* START Given text *

The Leland brothers’ first order of business was to erect a 1,600 seat opera house on the grounds of the Union Hotel, near Federal Street. The Opera House opened on July 4, 1865, and General Ulysses S. Grant, hero of the Civil War and subsequently President of the United States was present for the opening.[8] On either side of the Opera House were erected what were called “cottages,” which were like private houses clustered together and provided private and spacious accommodations for the very wealthy.[9]

The dining room was one of the focal points of the hotel’s design. The hall was expanded several times until it was able to seat 1000 people, the tables placed across the room at intervals of five feet and a 10 foot passageway down the middle of the room. The dining room was expanded after the Civil War years to serve up to 1,400 people at a time.[10]

A billiards room and reading-rooms were added in later expansions. Also, there was a wine storage room purported to be worth $50,000.

* END Given text *

_Stated task 1_. In the Union Hotel passage, who attended the opening of the Opera House?
The listing has no connection to the Union Hotel passage.

* START Data supplied *

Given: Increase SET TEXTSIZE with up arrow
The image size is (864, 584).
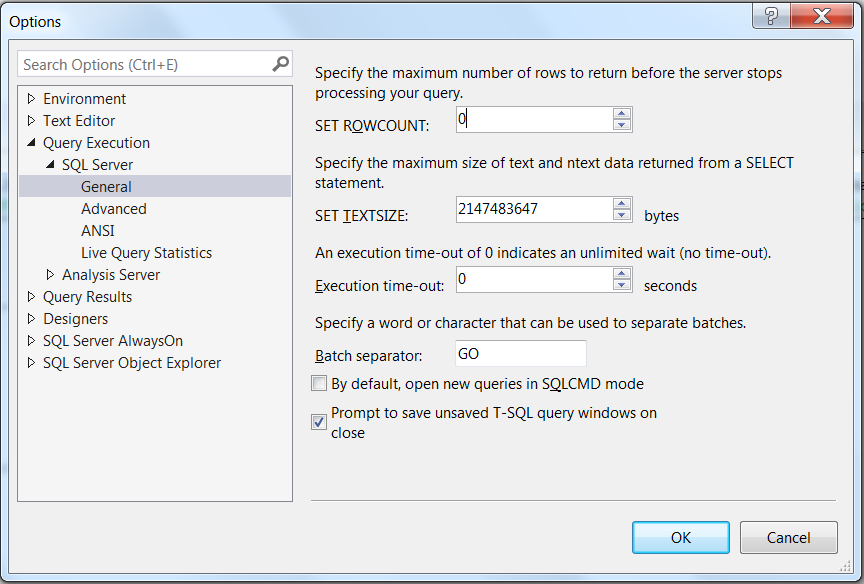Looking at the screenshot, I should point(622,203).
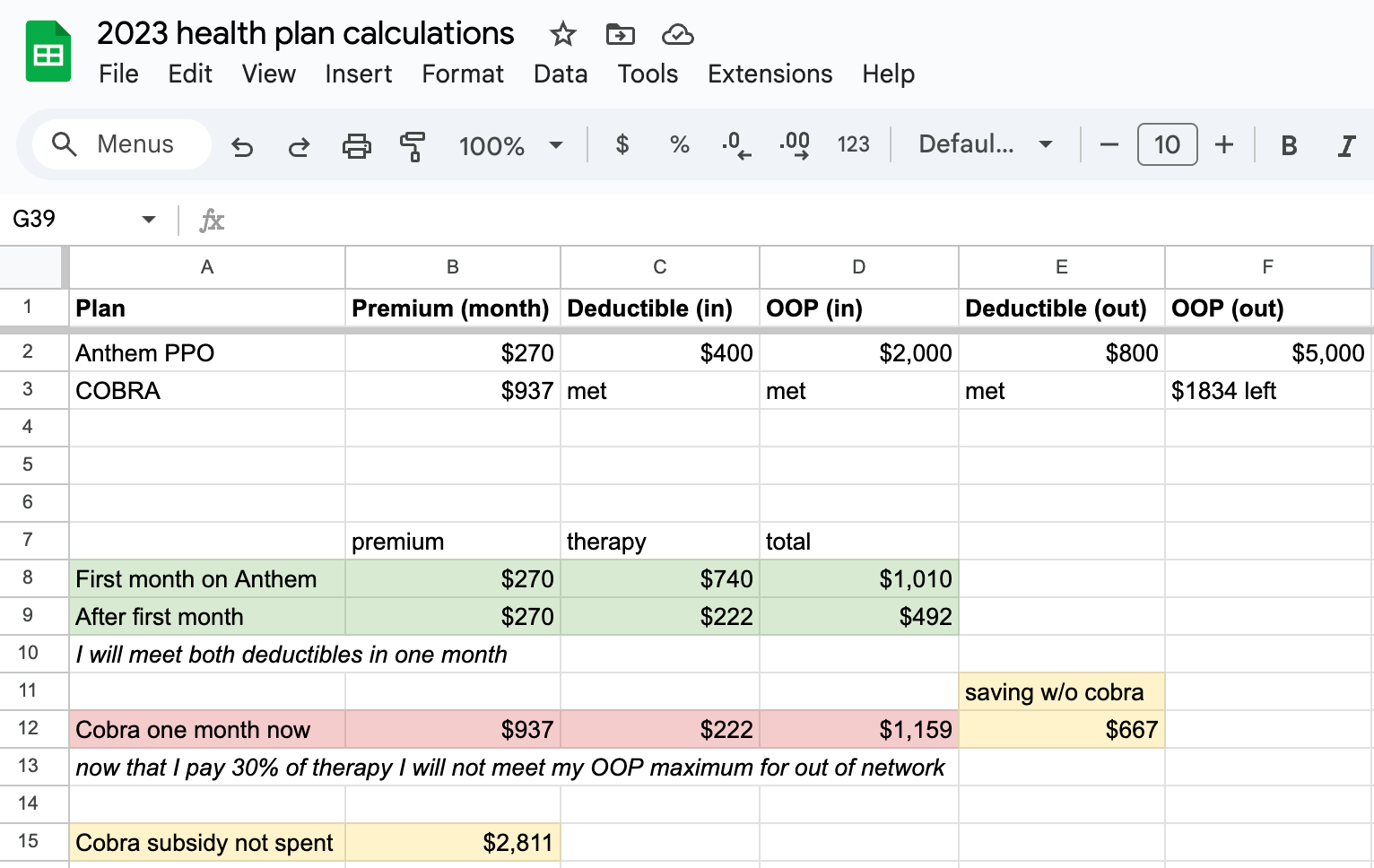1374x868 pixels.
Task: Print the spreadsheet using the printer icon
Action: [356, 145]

* END Data supplied *

_Stated task 2_. Present every line of the listing as a numbered list, skipping blank lines and leaving out the pictures.

_Exercise response 1_. General Ulysses S. Grant

_Exercise response 2_.
1. Given: Increase SET TEXTSIZE with up arrow
2. The image size is (864, 584).
3. Looking at the screenshot, I should point(622,203).
4. 1374x868 pixels.
5. Task: Print the spreadsheet using the printer icon
6. Action: [356, 145]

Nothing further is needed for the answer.